Cassazione civile, sez. III, 28 novembre 2007, n. 24735

«Nel caso di riscossione di somme a mezzo dei ruoli del servizio di riscossione, legittimato passivo, nel giudizio di opposizione avverso la cartella esattoriale emessa dal concessionario, è soltanto l’ente impositore, quale titolare del relativo credito, e non il soggetto incaricato della riscossione, in quanto soltanto al primo spetta la titolarità della situazione sostanziale dedotta in giudizio, mentre il concessionario può considerarsi un mero destinatario del pagamento, ma non il contitolare del diritto di credito, la cui inesistenza costituisce l’oggetto della domanda di accertamento.

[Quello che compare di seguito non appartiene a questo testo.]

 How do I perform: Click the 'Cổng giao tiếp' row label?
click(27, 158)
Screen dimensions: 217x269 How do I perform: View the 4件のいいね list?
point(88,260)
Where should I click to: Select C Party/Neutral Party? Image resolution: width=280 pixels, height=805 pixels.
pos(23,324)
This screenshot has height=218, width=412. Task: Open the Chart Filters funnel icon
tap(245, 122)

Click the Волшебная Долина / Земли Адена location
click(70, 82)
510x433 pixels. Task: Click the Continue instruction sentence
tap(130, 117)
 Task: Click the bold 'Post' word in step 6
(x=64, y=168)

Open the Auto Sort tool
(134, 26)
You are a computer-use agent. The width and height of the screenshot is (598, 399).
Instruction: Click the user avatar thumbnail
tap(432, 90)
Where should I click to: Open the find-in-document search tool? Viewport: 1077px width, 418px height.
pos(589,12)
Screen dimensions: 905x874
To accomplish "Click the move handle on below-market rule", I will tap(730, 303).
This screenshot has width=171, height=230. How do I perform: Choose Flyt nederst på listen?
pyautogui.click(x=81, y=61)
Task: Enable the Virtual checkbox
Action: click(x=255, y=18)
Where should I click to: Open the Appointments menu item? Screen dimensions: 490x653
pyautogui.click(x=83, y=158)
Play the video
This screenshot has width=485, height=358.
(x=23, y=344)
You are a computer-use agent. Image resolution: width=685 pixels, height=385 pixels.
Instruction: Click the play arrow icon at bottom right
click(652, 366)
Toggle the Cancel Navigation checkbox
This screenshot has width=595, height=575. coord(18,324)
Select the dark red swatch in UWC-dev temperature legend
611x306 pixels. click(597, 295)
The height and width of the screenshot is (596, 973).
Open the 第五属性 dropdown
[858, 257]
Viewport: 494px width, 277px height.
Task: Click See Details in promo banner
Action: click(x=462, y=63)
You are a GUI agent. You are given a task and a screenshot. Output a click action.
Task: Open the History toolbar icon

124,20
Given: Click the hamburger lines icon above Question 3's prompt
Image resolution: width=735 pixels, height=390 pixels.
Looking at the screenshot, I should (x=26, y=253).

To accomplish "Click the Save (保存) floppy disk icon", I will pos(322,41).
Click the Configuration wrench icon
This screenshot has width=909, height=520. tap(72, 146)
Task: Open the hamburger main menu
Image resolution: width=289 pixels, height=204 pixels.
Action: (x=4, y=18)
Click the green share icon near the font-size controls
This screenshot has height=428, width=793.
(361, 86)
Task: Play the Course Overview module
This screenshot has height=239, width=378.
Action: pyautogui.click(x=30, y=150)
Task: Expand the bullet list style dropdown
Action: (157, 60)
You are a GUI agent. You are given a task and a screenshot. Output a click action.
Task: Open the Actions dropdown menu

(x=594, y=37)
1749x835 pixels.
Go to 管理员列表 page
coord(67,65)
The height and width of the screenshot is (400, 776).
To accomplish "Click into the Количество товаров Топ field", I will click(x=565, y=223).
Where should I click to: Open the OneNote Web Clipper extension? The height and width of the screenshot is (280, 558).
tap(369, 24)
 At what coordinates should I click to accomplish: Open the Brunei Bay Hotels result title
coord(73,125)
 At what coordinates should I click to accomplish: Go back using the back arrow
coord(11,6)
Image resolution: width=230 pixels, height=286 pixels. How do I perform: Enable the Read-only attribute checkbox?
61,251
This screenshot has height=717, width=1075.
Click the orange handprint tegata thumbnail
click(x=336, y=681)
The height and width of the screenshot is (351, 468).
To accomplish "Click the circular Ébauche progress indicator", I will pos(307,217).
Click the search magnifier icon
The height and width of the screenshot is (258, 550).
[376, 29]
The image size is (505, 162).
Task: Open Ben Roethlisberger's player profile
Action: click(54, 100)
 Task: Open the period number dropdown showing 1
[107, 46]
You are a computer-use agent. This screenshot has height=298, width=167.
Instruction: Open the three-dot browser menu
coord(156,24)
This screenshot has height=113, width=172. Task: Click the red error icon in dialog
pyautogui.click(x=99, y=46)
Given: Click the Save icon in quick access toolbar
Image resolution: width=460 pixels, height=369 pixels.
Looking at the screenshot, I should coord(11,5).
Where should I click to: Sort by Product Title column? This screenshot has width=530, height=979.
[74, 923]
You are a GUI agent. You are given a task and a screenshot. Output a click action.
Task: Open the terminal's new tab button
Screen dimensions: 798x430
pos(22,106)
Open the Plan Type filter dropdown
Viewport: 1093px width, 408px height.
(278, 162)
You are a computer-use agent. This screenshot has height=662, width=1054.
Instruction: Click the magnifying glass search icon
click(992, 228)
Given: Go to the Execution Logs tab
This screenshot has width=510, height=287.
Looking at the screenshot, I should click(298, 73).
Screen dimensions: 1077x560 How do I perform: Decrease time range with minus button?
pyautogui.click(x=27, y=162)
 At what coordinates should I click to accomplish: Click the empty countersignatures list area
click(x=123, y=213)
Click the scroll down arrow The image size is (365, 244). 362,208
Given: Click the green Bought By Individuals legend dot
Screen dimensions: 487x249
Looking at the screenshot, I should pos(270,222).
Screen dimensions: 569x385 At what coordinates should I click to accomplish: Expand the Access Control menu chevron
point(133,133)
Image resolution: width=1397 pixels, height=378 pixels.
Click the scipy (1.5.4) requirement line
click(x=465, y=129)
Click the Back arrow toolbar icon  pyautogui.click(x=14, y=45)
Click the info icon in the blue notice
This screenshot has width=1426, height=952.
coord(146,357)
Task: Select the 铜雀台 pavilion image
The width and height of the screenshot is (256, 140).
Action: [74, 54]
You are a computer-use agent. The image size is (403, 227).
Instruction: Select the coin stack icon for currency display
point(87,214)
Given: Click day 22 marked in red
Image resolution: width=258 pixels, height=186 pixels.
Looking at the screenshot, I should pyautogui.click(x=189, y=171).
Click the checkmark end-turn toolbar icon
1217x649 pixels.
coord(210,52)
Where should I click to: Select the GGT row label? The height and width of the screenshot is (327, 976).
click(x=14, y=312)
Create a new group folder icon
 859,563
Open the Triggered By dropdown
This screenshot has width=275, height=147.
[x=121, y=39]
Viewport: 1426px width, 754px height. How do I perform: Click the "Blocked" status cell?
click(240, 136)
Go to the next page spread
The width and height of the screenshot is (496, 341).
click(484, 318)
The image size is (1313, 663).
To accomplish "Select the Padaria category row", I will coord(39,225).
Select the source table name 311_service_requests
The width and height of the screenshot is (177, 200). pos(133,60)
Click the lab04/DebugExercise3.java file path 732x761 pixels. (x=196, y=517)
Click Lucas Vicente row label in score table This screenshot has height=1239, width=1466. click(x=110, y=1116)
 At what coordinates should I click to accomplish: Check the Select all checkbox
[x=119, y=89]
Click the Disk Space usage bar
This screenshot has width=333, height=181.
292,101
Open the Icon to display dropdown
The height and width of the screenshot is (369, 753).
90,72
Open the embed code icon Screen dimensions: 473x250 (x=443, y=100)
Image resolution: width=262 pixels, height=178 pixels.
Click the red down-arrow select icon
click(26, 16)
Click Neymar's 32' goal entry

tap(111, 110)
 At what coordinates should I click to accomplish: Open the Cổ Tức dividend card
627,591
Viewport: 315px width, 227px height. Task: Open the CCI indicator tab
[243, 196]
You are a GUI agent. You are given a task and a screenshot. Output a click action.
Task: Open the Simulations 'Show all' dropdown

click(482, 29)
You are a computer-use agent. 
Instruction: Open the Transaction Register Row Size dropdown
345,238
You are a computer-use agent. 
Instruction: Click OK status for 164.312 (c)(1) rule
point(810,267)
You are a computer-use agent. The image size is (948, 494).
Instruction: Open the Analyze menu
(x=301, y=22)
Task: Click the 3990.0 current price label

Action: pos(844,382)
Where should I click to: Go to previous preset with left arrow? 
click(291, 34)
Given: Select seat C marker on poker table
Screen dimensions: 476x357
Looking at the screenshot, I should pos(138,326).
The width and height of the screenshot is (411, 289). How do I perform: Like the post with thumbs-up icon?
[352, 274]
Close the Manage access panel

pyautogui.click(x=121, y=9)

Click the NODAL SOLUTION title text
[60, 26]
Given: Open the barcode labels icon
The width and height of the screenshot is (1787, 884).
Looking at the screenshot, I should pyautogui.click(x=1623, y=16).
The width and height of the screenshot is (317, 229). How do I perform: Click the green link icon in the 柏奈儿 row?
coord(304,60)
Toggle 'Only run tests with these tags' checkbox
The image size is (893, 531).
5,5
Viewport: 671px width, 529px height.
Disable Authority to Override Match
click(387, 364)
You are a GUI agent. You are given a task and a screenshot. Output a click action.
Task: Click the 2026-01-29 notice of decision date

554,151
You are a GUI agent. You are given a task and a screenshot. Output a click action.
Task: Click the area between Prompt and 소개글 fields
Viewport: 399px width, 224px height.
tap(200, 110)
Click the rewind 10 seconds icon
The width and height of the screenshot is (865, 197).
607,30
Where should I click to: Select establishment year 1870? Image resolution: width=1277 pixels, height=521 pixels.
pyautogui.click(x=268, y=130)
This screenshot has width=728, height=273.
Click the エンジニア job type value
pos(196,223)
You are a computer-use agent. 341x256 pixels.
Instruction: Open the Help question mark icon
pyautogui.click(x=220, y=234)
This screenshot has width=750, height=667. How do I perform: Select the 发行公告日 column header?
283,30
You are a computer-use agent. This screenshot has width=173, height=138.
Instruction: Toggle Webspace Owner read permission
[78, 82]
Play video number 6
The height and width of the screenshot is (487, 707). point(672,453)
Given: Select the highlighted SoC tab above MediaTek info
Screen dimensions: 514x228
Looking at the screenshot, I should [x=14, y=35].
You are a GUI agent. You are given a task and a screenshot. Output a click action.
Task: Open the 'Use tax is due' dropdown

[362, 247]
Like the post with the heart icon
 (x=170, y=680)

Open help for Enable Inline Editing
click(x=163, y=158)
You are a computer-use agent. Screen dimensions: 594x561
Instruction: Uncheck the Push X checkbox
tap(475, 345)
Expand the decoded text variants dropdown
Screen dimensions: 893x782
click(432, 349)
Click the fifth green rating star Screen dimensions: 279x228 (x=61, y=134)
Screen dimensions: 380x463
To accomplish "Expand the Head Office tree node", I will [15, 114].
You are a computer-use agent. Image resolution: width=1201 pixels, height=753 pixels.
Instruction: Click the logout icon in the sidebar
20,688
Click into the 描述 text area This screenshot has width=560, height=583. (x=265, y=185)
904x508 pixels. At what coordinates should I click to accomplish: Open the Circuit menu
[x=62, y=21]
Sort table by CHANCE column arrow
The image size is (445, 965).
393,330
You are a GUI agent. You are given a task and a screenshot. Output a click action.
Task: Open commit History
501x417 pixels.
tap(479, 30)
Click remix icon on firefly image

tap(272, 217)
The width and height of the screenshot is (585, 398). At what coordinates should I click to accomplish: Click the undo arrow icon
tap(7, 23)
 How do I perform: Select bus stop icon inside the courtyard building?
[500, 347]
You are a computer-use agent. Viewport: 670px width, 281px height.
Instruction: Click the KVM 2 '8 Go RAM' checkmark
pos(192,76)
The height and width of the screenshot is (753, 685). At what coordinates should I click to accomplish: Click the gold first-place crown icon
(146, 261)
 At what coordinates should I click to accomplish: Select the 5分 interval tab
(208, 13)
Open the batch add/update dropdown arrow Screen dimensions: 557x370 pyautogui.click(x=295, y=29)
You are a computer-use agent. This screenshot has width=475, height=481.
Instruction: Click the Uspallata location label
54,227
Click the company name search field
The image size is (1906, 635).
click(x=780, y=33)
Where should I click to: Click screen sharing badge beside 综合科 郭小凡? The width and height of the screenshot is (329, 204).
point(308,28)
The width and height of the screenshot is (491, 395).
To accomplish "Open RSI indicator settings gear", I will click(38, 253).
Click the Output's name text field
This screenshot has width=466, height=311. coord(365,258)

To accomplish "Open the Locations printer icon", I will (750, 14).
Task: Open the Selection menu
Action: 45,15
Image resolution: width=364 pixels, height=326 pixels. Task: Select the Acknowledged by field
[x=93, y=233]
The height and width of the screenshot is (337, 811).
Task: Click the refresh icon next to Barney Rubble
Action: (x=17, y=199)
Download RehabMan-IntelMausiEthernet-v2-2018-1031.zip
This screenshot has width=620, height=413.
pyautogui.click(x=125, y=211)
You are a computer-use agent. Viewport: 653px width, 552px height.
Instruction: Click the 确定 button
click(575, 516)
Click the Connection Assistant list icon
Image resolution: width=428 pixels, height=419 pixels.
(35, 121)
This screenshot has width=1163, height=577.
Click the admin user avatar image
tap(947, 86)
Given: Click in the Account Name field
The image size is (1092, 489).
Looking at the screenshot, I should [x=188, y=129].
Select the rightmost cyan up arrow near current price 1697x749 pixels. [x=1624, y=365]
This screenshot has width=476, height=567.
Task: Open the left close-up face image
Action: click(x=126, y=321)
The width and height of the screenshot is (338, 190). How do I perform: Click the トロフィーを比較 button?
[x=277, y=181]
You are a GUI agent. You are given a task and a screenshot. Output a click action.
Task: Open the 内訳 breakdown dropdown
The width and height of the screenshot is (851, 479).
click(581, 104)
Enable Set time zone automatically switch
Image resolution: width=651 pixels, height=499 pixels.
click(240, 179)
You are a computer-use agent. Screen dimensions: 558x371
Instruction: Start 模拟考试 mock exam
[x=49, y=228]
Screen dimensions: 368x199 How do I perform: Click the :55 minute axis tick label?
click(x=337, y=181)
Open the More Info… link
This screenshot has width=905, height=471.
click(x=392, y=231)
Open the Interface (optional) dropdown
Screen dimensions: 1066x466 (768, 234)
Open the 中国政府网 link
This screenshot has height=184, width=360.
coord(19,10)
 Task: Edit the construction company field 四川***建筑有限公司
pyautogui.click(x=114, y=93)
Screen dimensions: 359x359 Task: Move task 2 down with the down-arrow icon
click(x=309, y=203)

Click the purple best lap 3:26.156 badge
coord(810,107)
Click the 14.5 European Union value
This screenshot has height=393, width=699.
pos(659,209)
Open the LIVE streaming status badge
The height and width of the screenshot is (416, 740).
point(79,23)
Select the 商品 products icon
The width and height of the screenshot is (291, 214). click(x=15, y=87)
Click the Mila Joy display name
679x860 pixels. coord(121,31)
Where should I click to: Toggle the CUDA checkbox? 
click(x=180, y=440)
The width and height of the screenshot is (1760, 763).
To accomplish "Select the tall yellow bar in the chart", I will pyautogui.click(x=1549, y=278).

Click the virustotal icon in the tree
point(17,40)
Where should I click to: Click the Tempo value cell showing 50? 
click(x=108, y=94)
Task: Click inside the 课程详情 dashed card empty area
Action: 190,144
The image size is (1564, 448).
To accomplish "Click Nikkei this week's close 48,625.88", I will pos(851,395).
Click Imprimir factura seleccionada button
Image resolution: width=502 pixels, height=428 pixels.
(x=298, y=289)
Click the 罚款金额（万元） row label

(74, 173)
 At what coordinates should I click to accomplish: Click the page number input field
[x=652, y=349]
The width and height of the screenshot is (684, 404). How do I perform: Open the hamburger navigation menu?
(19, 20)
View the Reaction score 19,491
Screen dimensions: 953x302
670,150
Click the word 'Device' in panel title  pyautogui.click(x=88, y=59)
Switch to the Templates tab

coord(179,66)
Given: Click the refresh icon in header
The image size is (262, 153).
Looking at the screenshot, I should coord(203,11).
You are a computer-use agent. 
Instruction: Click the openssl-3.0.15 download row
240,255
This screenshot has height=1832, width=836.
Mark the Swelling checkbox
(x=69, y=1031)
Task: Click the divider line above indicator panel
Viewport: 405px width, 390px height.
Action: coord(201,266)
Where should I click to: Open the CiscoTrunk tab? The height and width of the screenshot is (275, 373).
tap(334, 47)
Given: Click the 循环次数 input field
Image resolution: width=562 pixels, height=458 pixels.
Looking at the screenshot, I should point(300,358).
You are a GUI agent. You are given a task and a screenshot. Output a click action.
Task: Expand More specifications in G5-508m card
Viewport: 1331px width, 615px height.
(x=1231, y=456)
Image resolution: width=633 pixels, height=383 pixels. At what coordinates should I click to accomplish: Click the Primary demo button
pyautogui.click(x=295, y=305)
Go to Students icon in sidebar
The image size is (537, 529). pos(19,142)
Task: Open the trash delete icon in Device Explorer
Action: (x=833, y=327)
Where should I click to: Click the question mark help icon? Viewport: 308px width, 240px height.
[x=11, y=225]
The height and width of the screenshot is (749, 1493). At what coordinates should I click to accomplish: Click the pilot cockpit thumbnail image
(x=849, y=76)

Dal suddetto principio, del tutto pacifico nella giurisprudenza di legittimità (ex plurimis: Cass., n. 23701/2004; Cass., n. 11746/2004), deriva la necessaria conseguenza che l’azione di restituzione di somme indebitamente versate deve essere proposta esclusivamente nei confronti del suddetto soggetto che, proclamandosi titolare del credito, ne pretende l’indebita riscossione per il tramite del concessionario, considerato, peraltro, che il concessionario medesimo di dette somme, dopo averne effettuato l’incasso, non ha più la disponibilità per averle trasmesse all’ente impositore».